Il prend les présents, il fait laver et parfumer le corps d'Hector, il le fait envelopper d'un manteau pour éviter à Priam l'horreur de voir le visage de son fils. Il rentre après ces soins rendus au héros; il annonce à Priam que son fils, placé sur un char, lui sera rendu le lendemain. Il le console, le fait asseoir à sa table.
Priam, après avoir mangé et bu, contemple Achille, «si grand et si fort semblable à un dieu.»
Achille contemple à son tour et admire «le vieillard au visage majestueux.»
Ils s'entretiennent sans ressentiments mais non sans larmes. Achille fait préparer pour son hôte un lit recouvert de riches tapis et de moelleuses couvertures sous le vestibule de sa tente, de peur que quelques-uns des princes, en entrant pour tenir le conseil la nuit dans sa tente, ne reconnaissent Priam et n'avertissent Agamemnon.
XXXIV
Avant l'aube du jour, le vieillard et son écuyer attellent les mules au char qui porte le cadavre d'Hector, et reviennent, sans avoir été vus par Agamemnon, sous les murs d'Ilion. La piété filiale d'une fille de Priam, Cassandre, veille au sommet d'une tour de la ville. Cassandre reconnaît la première le cortége de son père et de son frère. Elle jette un cri, et ses gémissements remplissent la ville.

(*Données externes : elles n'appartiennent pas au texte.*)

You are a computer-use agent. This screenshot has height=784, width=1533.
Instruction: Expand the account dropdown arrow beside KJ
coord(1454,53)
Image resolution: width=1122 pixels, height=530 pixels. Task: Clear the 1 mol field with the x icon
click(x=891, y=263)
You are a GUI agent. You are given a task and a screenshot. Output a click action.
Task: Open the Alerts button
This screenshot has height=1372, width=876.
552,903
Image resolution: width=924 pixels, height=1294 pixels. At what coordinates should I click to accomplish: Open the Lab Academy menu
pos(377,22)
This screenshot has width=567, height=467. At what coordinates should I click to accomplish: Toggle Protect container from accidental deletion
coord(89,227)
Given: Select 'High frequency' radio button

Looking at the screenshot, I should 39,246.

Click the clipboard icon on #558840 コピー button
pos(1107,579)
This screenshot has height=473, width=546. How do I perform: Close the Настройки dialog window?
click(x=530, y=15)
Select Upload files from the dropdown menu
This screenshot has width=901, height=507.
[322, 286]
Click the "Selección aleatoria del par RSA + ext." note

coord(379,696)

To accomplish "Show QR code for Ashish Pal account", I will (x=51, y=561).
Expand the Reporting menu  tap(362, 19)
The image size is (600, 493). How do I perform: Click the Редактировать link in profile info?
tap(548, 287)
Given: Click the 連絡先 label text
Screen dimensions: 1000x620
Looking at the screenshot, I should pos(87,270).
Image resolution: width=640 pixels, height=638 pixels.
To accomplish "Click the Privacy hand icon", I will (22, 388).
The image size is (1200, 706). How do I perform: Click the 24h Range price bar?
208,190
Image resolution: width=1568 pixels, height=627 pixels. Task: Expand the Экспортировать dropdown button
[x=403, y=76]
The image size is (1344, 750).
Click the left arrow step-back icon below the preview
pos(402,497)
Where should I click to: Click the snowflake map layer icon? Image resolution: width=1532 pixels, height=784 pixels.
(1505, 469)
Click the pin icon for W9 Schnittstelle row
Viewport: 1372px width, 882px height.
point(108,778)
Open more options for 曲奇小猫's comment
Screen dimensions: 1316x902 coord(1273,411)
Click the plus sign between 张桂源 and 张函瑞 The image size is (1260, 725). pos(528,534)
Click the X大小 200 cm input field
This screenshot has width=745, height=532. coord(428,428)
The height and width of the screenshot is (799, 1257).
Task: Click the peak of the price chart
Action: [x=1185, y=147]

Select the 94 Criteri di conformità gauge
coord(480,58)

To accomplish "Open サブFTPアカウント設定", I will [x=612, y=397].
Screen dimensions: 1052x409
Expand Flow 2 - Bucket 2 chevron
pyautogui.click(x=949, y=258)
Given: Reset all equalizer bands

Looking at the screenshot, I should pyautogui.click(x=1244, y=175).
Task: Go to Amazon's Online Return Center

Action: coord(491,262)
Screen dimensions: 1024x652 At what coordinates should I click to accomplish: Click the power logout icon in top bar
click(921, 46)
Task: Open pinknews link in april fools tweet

«Venez! voyez-le de vos propres yeux, Troyens, et vous, Troyennes, s'écrie Cassandre, ô vous qui pendant sa vie le receviez avec tant de triomphe à son retour des combats! Alors il était la joie d'Ilion et de tout son peuple!»
Hécube et Andromaque, la mère et l'épouse, s'élancent les premières sur le char pour toucher la tête d'Hector!
«Cher époux, dit Andromaque en soutenant cette tête dans ses bras pendant que le char traverse la ville, tu perds la vie à la fleur de tes jours, et tu me laisses veuve dans nos demeures. Ce fils (Astyanax), encore dans sa tendre enfance, ce fils que nous engendrâmes tous les deux, malheureux que nous sommes! ne parviendra pas, je pense, jusqu'à son adolescence. Ilion, avant ce temps, sera précipitée de son élévation! car tu n'es plus, toi qui sauvais les chastes épouses des Troyens et leurs tendres enfants! Bientôt elles seront entraînées captives sur les vaisseaux ennemis, et moi sans doute avec elles!... Tu me suivras, ô mon enfant! et, ravalé à d'indignes emplois, tu travailleras pour un maître cruel; ou bien un de ces Grecs, t'arrachant de mes bras, te précipitera du sommet d'une tour, pour venger la mort d'un frère, d'un père ou d'un fils immolé par la main d'Hector; car un grand nombre de Grecs, sous le poids du bras d'Hector, a mordu la terre, et ton père, ô mon fils! n'était pas faible dans la chaleur funeste des batailles. Aussi, vois comme tout le peuple le pleure dans Ilion!... Ah! tu laisses à tes parents un deuil inconsolé, cher Hector; mais c'est à moi surtout que sont réservées les amères douleurs. Hélas! de ton lit funèbre tu ne m'as pas tendu ta main, tu ne m'as point dit les dernières paroles, dont je me serais souvenue sans cesse, et les jours et les nuits, en versant des larmes!»